Si M. [Y] verse le projet de rapport moral du 12 décembre 2016 soumis aux membres du conseil d’administration où son nom est remplacé par le mot ‘directeur’, comme en atteste M. [I] ou M. [H], tous deux membres de ce conseil, l’association Cristal FM produit la version adoptée de ce même rapport par les membres du conseil d’administration dans lequel M. [Y] n’apparaît pas comme directeur de l’association. Seul ce document définitif a une valeur probante.

L’association était composée au moment des faits de 4 salariés : Mme [T], animatrice et programmatrice, M. [M], chargé de communication, animateur et technicien et M. [X], journaliste et M. [Y]. Mme [T] et M. [M] confirment qu’en interne, M. [Y] ne prenait pas le titre de directeur et que chacun pouvait remplir ses missions propres sans directive de M. [Y] et parfois même contre son avis. M. [M] précise qu’ils étaient ‘parfaitement autonomes quant à la gestion de notre travail et les prises de décisions (…) et que les responsabilités de M. [Y] se limitaient purement aux tâches commerciales, administratives, d’animation de la matinale et quelques autres émissions régulières. M. [Y] ne nous a jamais donné de directives’.

De la même façon, M. [X] atteste que M. [Y] ‘n’avait pas à organiser la gestion de l’équipe ni la programmation’. Selon ces trois personnes, M. [Y] exerçait bien les fonctions de commercial de la station au sein de l’équipe de 4 personnes.

L’association Cristal FM justifie également qu’au sein de l’association, M. [Y] signait les documents en qualité de ‘responsable’ et non de directeur.

M. [Y] était l’interlocuteur de l’expert comptable conformément à ses fonctions d’agent comptable 2ème échelon, donnant la traduction comptable à toutes les opérations commerciales. Il travaillait d’ailleurs en lien avec la trésorière qui signait les fiches de paie et l’expert comptable, ces deux postes justifiant au demeurant l’absence de qualification de M. [Y] pour effectuer les tâches administratives et financières.

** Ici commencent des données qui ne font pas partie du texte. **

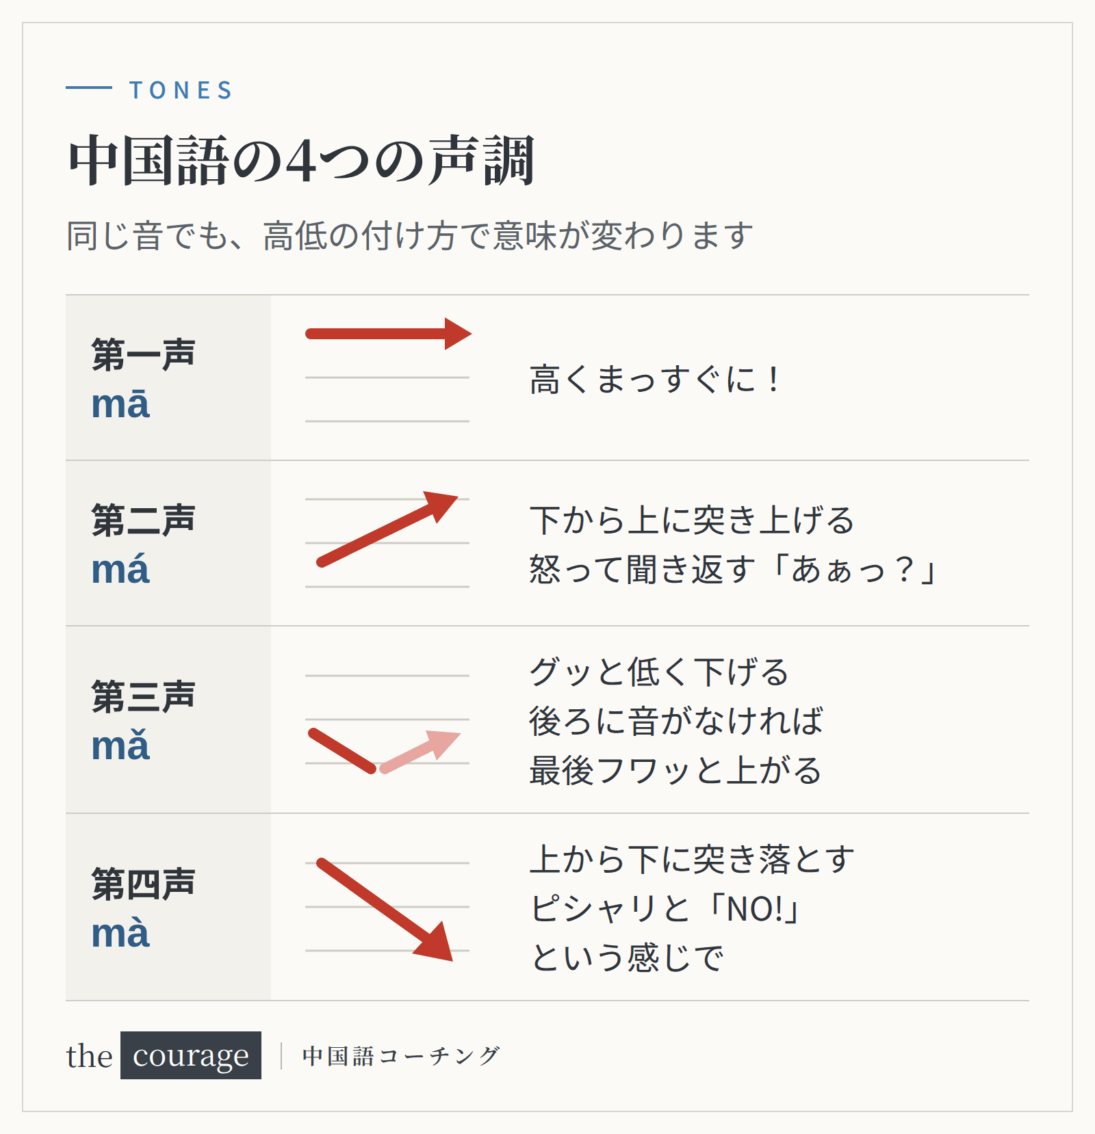Click the title 中国語の4つの声調
Viewport: 1095px width, 1134px height.
tap(301, 161)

Si M. [Y] soutient avoir signé des chèques, des factures, ou des feuilles de paie en lieu et place d’autres personnes de l’association, il convient toutefois de rappeler que des fausses factures et imitations de signatures sont à l’origine de la procédure de licenciement pour faute qui n’a pas été contestée ainsi que de la condamnation de M. [Y] par le tribunal correctionnel de Perrigueux du 9 février 2022 pour des faits de faux, usage de faux, contre-façon et falsification de chèques.

Il résulte de l’ensemble des pièces ainsi versées que M. [Y] exerçait des fonctions d’animateur radio – responsable commercial, nécessitant une polyvalence entre des fonctions d’animateur radio et celles de commercial auprès des organismes subventionnaires, en lien étroit avec le service chargé de la comptabilité, et de manière conforme aux fonctions d’animateur polyvalent comme à celle de comptable 2ème échelon au coefficient 145 de la convention collective, sans pour autant avoir exercé des fonctions de directeur, qui nécessitait un pouvoir de décision propre et d’encadrement qu’il n’exerçait pas, pas plus que de directeur financier, qui nécessitait une délégation de signature sur les chèques, paies, factures, qu’il ne détenait pas.

Il y a donc lieu de confirmer le jugement qui a débouté M. [Y] de l’ensemble de ses prétentions.

Sur les autres demandes

En application des dispositions de l’article 696 du code de procédure civile, M. [Y], partie perdante à l’instance et en son recours, sera condamné aux dépens ainsi qu’à payer à l’association Cristal FM la somme de 1.500 euros sur le fondement des dispositions de l’article 700 du code de procédure civile.

PAR CES MOTIFS,

La cour,

Confirme le jugement entrepris,

Y ajoutant,

Condamne M. [V] [Y] aux dépens ainsi qu’à payer à l’association Cristal FM la somme de 1.500 euros sur le fondement de l’article 700 du code de procédure civile.

Signé par Sylvie Hylaire, présidente et par A.-Marie Lacour-Rivière, greffier, auquel la minute de la décision a été remise par le magistrat signataire.